The likely outcome is informal stratification and continued pressure towards convergence. The elite will get a bit more to keep them in line. Oxford and Cambridge will settle for somewhat more generous block grants to replace the revenue now flowing through the college fees. This will be dressed up as special factor funding for maintaining buildings, as replacement of that part of the block grant now clawed back because of fees, and perhaps as additional funding to ensure the universities put real effort into wider recruiting. They will probably also charge more for board and lodging.
There will be further concentration of research cash through the funding and research councils to help the top group - though there is, alas, no sign yet of extra research money (indeed the Department of Trade and Industry's budget is being raided to bail out the National Health Service) and what there is is likely to be yet more geared to Foresight exercises. The bitterness of the excluded will need to be softened by requirements that staff in less privileged institutions be given access to "centres of excellence" on a regional basis. Universities which receive little public money for research will continue to do research for other customers and it will be possible for excellent work to develop anywhere. But top-rated individuals and teams will be cherry-picked by an elite offering more attractive working conditions.
Meanwhile, universities and colleges at the other end of the league tables, which have concentrated on large-scale recruiting, teaching at low unit costs and fulfilling the government's aim of wider access, need more money badly. The price of eschewing the market model and keeping the elite under control is that there will be less for these universities and colleges.
The hope here has to be that the education department can use the prime minister's unexpected announcement of some 10 per cent increase in student numbers over five years to lever extra cash from the Treasury - and that universities and colleges get to keep their block grants steady even if they have over-recruited this year or under-recruit next.
Meanwhile at the edge of higher education stealthy growth will continue. An announcement about Bolton Institute's application to become a university is expected soon (page 3). And there are other aspirants. There are also colleges of higher education using or longing to use the title "university college", though there was no indication at the Standing Conference of Principals' conference in Brighton this week that this will be sorted out in the white paper.

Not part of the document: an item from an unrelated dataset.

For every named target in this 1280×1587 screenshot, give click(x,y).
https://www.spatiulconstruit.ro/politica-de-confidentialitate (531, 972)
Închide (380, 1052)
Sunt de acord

The title could be reserved for colleges closely associated with a single university, a development along the lines of the university colleges in London and Oxford - not an attractive option to large independent-minded colleges with a strong identity. It could be formally allowed for those with degree-awarding powers for taught courses only. This would be a departure from the notion that the title "university" can only be used by institutions carrying out both teaching and research but it could assist the emergence of a tier of American-style four-year institutions.

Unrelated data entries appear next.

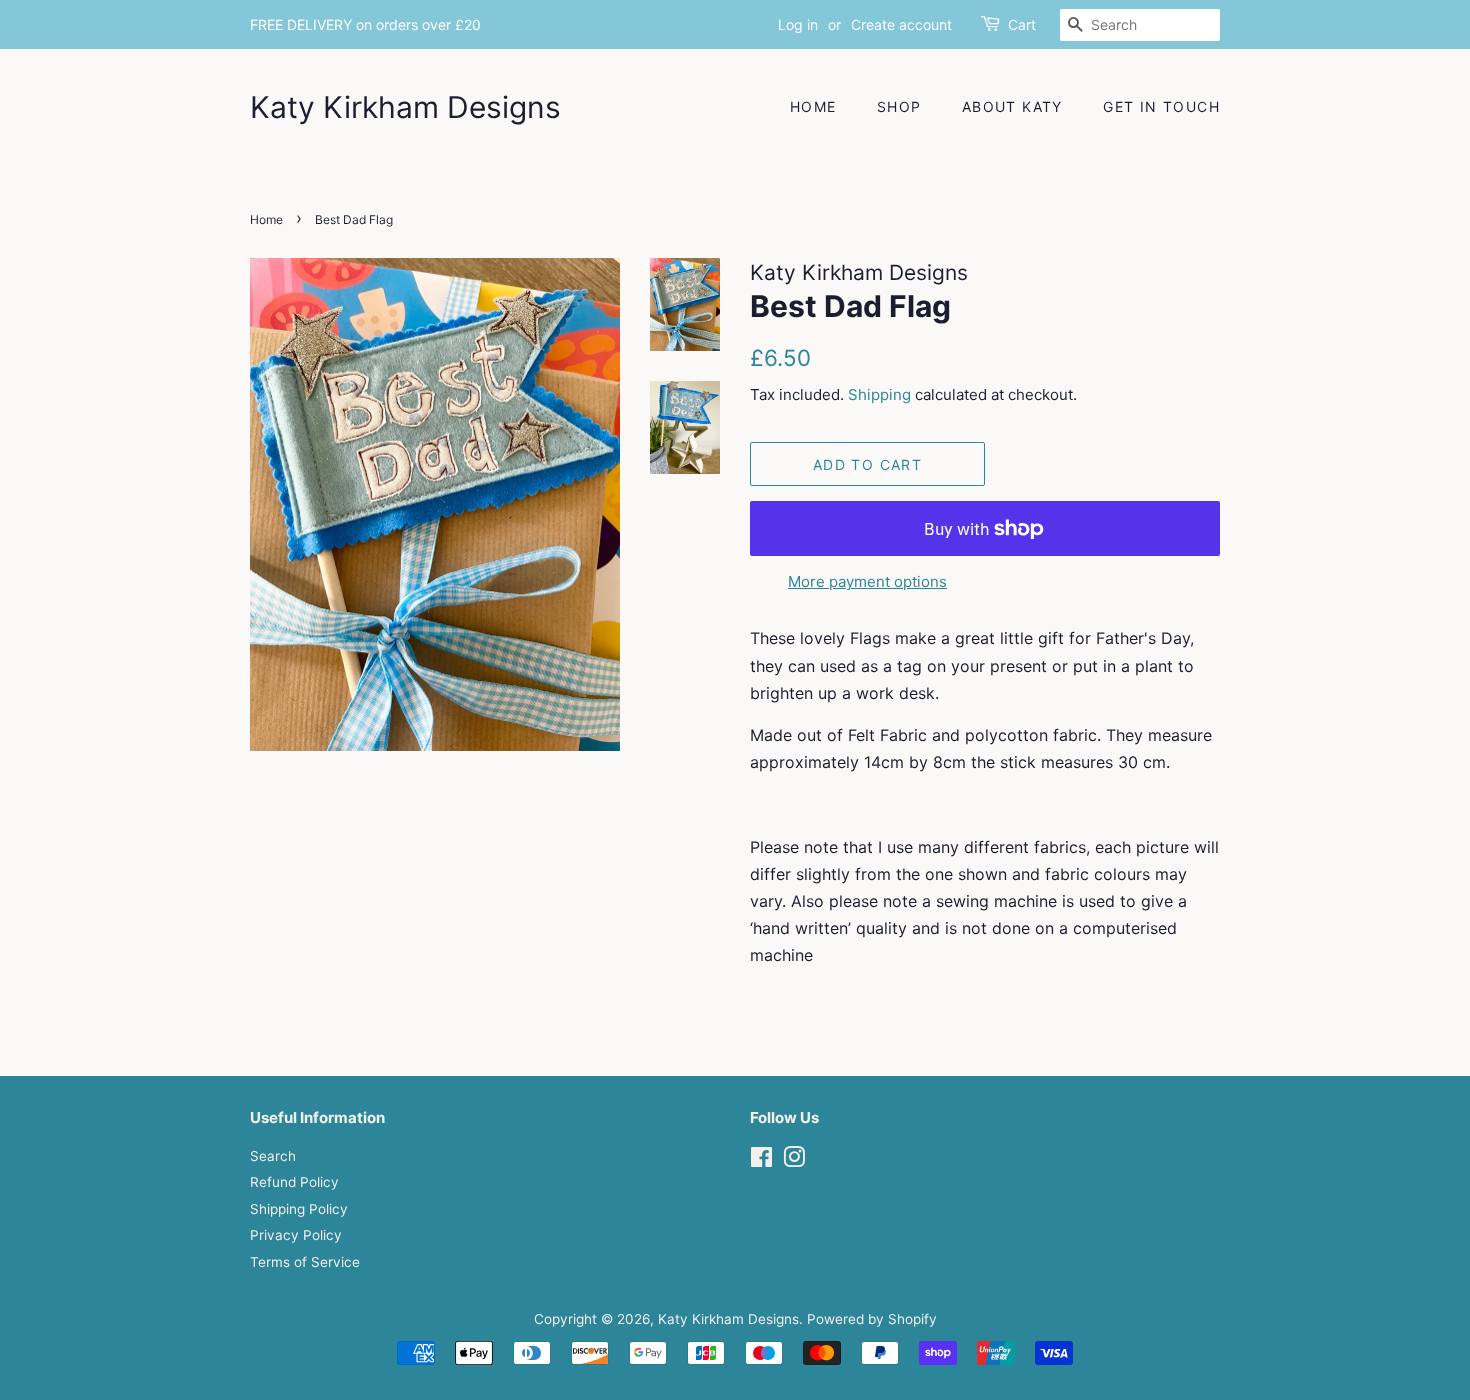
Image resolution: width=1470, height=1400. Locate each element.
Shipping (879, 394)
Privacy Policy (296, 1235)
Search (273, 1156)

No decision will mean continuing frustration for colleges and confusion for students. But then that is likely to remain the salient characteristic of British higher education. On the plus side this allows flexibility to adapt to change (even if too slowly and very late). But if the second-order Dearing recommendations for centralising arrangements are implemented without a clear decision on the first order question of protecting diversity, the pressures to convergence will increase further and diversity will diminish.